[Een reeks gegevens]

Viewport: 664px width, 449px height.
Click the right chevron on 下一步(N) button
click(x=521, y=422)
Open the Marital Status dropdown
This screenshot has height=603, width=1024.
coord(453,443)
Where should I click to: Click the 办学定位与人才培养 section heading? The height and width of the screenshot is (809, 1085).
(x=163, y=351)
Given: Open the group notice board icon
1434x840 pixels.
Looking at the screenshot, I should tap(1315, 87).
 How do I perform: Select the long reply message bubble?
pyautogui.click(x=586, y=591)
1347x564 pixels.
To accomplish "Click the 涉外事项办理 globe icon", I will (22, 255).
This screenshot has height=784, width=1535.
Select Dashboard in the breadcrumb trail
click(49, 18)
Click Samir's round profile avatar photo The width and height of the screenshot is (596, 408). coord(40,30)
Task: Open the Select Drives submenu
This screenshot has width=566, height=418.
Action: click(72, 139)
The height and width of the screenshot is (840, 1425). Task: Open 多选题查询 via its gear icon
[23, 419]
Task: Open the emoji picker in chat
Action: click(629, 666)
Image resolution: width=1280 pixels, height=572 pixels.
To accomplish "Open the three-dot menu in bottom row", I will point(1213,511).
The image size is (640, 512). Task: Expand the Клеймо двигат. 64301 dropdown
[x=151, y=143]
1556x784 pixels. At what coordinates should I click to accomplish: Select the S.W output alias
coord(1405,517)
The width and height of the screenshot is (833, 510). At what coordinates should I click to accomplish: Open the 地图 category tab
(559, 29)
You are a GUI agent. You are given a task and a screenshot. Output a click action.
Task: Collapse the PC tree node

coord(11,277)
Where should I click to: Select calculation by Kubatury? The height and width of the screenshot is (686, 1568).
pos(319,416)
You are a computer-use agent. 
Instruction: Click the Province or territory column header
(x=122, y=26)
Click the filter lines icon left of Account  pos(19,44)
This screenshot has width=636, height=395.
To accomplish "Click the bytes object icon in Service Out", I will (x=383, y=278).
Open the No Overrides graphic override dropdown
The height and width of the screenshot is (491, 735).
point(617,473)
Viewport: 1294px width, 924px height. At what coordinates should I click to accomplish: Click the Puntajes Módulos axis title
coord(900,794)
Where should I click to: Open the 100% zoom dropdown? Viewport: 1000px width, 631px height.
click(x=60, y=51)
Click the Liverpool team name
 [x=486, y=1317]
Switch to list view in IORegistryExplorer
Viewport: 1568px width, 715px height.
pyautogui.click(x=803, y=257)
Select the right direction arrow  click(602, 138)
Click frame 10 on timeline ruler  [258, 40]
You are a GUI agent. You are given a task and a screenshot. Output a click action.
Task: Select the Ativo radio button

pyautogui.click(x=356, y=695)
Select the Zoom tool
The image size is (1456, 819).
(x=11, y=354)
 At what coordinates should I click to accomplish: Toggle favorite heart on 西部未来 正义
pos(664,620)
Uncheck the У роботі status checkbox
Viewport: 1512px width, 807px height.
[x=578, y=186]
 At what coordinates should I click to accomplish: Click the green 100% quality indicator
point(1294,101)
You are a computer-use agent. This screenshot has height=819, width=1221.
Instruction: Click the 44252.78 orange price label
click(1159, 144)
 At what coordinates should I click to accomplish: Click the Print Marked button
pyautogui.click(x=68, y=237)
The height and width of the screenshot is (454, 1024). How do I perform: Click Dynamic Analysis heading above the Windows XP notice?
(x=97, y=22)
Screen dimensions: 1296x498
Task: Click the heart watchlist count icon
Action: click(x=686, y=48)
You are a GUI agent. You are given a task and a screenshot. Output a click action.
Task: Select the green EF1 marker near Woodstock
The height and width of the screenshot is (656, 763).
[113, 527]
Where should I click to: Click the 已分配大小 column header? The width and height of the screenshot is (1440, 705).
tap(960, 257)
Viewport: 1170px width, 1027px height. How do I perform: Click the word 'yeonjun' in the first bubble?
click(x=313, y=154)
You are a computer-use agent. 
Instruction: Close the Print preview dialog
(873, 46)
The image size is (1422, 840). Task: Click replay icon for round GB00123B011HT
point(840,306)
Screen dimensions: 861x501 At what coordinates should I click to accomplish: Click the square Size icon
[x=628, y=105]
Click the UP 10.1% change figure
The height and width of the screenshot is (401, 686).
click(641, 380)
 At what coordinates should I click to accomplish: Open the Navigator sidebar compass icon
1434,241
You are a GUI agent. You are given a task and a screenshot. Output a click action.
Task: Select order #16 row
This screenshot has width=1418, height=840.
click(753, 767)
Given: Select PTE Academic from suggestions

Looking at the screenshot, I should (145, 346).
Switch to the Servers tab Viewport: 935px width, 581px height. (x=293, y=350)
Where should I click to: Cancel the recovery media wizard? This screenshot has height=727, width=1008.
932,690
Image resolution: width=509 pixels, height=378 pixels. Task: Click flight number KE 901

- [OPDRACHT]: Schrijf alles vanaf de regel met "Click the UP 10.1% change figure" tot en met het einde van de gegevens opnieuw uit en vervang daarin "Servers" door "Clients". Laat al het andere ongewijzigd.

- [RESULTAAT]:
Click the UP 10.1% change figure
The height and width of the screenshot is (401, 686).
click(641, 380)
 At what coordinates should I click to accomplish: Open the Navigator sidebar compass icon
1434,241
You are a GUI agent. You are given a task and a screenshot. Output a click action.
Task: Select order #16 row
This screenshot has width=1418, height=840.
click(753, 767)
Given: Select PTE Academic from suggestions

Looking at the screenshot, I should (145, 346).
Switch to the Clients tab Viewport: 935px width, 581px height. (x=293, y=350)
Where should I click to: Cancel the recovery media wizard? This screenshot has height=727, width=1008.
932,690
Image resolution: width=509 pixels, height=378 pixels. Task: Click flight number KE 901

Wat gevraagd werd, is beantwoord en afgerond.